CARTELADE. s. f. Mesure en longueur dont on se sert pour l’arpentage des terres dans quelques endroits de la Guienne, particulièrement à Aiguillon & à Colleigne. Il faut 36 picotins pour faire la cartelade ; chaque picotin de 12 escairs, & chaque escair de douze pieds, mesure d’Agen, qui est environ de trois lignes plus grande que le pied du Roi.

CARTELET s. m. Petite étoffe ordinairement toute de laine.

CARTELETTE. adj. f. Terme de couvreur. On appelle la plus petite ardoise, ardoise cartelette.

CARTELLE. s. f. Terme de Charpenterie, qui se dit des grosses planches ou dosses qui servent aux moulins à porter les meules, ou à faire des planchers qui sont à côté, & à d’autres usages. Materies.

Cartelle, est aussi une façon de débiter les bois qui sont recherchés ; comme les frênes & érables loupeux & nouailleux, lorsqu’on les met par petites planches de trois, quatre & cinq pouces d’épaisseur pour servir aux Ebénistes. Tessella.

CARTENIER. Voyez Quartenier.

CARTARO. s. m. De l’italien Carterio. Porte-lettre. Sorte d’étui ou de porte-feuille, dans lequel on met des lettres & des papiers, & que l’on porte dans sa poche. Le Comte de Tournon sortit, Madame (Marguerite de Valois) lui ayant donné un cartero de peau d’Espagne en broderie de perles pour Monsieur (le Duc d’Anjou,) à dessein de redoubler l’inquiétude du Duc de Guise… Madame de Ville-Dieu, Journal amoureux, Tom. 10, p. 306. Le Comte, en portant le cartero à Monsieur d’Anjou, l’ouvrit, & trouva dedans un billet cacheté, sur lequel il y avoit écrit : Pour vous, Tournon,.., p. 308.

CARTERON. Voyez Quarteron.

--------

EXERCICES —
1 – D'après l'extrait de dictionnaire, combien de picotins faut-il pour faire une cartelade ?
2 – Reproduisez le passage de l'extrait de dictionnaire qui débute aux mots « CARTELET s. m. » et arrêtez-vous après les mots « d’autres usages. Materies. ».

[Enregistrements sur les coordonnées cibles]
--------

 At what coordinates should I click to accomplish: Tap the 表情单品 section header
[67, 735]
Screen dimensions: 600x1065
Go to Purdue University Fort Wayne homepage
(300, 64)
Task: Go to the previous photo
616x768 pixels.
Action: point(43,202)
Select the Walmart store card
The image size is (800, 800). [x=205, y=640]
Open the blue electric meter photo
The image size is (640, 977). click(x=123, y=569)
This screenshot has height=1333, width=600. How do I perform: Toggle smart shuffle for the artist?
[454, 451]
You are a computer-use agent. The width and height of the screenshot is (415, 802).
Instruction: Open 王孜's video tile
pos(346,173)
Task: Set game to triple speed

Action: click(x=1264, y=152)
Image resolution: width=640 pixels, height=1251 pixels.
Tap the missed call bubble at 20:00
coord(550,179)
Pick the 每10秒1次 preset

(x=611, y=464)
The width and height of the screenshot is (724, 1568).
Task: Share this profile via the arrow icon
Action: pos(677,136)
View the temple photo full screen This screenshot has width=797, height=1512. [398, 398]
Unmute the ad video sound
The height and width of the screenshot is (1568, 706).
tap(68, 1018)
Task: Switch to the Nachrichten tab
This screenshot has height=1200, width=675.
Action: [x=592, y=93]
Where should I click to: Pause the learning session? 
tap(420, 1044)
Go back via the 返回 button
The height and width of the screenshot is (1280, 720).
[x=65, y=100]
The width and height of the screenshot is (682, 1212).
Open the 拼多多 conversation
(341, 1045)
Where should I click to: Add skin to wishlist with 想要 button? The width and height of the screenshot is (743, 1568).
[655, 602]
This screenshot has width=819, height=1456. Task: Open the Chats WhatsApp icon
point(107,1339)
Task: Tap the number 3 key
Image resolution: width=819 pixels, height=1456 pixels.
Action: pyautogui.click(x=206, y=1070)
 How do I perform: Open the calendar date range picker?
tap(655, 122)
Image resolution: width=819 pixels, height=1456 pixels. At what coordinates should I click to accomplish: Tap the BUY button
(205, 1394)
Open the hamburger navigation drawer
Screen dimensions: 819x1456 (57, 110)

--------

CORRIGÉS DES EXERCICES —
1 – Il faut 36 picotins pour faire une cartelade.

2 –
CARTELET s. m. Petite étoffe ordinairement toute de laine.

CARTELETTE. adj. f. Terme de couvreur. On appelle la plus petite ardoise, ardoise cartelette.

CARTELLE. s. f. Terme de Charpenterie, qui se dit des grosses planches ou dosses qui servent aux moulins à porter les meules, ou à faire des planchers qui sont à côté, & à d’autres usages. Materies.